● TASK: Report every line of the listing below in which the string "tweet" occurs.

● INPUT FOR THIS TASK:
:::::

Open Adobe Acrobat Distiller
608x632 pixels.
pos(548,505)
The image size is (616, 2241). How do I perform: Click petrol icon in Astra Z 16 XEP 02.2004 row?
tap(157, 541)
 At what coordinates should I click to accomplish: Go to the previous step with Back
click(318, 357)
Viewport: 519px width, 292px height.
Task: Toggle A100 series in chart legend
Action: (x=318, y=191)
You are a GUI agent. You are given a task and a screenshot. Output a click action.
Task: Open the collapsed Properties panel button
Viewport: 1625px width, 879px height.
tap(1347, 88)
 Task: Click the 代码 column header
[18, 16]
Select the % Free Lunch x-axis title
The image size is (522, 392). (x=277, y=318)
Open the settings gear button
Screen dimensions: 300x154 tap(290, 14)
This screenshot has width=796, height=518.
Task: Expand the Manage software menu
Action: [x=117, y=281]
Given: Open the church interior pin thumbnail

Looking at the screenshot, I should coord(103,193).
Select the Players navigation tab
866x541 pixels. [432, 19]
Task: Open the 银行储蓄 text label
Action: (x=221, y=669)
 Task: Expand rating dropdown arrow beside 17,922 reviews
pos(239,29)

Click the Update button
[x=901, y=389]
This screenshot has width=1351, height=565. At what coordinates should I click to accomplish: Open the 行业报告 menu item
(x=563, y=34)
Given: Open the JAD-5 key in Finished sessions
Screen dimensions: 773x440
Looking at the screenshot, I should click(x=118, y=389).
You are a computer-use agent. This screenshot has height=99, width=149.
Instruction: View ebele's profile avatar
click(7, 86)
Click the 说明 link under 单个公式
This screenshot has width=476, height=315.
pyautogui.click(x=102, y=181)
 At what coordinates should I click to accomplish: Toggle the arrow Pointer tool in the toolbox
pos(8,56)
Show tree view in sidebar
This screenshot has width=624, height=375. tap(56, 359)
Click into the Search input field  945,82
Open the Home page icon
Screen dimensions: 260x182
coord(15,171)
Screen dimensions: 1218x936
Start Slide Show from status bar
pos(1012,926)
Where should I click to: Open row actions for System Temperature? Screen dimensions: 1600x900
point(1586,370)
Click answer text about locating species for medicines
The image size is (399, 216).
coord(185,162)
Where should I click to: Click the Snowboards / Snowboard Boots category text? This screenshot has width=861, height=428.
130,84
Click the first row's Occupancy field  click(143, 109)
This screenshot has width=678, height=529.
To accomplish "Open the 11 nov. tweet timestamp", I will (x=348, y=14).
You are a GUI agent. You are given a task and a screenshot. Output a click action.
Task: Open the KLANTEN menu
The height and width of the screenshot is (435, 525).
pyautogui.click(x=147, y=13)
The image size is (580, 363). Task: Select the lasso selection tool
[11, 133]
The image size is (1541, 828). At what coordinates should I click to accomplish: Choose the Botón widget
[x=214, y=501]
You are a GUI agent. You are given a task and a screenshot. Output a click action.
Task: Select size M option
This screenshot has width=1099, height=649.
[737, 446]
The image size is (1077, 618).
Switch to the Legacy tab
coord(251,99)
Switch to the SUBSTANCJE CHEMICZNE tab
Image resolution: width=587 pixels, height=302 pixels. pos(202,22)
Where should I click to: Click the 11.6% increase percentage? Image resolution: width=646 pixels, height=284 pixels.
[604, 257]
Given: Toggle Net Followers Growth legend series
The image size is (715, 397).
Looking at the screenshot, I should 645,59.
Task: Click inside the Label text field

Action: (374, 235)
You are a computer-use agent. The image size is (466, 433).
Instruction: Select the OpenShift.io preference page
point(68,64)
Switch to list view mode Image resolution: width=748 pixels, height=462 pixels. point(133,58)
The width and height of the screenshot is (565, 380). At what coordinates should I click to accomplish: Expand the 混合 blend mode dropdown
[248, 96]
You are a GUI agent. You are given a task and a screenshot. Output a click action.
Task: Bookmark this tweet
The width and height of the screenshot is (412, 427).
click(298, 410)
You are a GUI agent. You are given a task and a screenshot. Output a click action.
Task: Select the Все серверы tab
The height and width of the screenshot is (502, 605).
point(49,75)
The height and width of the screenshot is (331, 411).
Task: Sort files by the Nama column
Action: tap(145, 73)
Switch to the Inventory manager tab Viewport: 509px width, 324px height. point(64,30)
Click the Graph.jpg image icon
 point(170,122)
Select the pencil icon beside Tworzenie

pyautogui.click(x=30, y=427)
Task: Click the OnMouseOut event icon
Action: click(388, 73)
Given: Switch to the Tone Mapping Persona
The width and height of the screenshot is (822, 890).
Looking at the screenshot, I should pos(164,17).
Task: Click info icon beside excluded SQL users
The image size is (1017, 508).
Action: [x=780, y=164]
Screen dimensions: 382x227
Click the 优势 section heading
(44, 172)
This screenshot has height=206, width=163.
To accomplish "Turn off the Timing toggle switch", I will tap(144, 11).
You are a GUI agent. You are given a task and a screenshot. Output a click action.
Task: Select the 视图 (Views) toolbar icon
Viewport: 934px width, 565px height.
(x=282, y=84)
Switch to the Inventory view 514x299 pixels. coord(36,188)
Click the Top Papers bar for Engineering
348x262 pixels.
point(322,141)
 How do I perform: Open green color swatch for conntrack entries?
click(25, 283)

:::::

● RESPONSE BELOW:
To accomplish "Open the 11 nov. tweet timestamp", I will (x=348, y=14).
Task: Bookmark this tweet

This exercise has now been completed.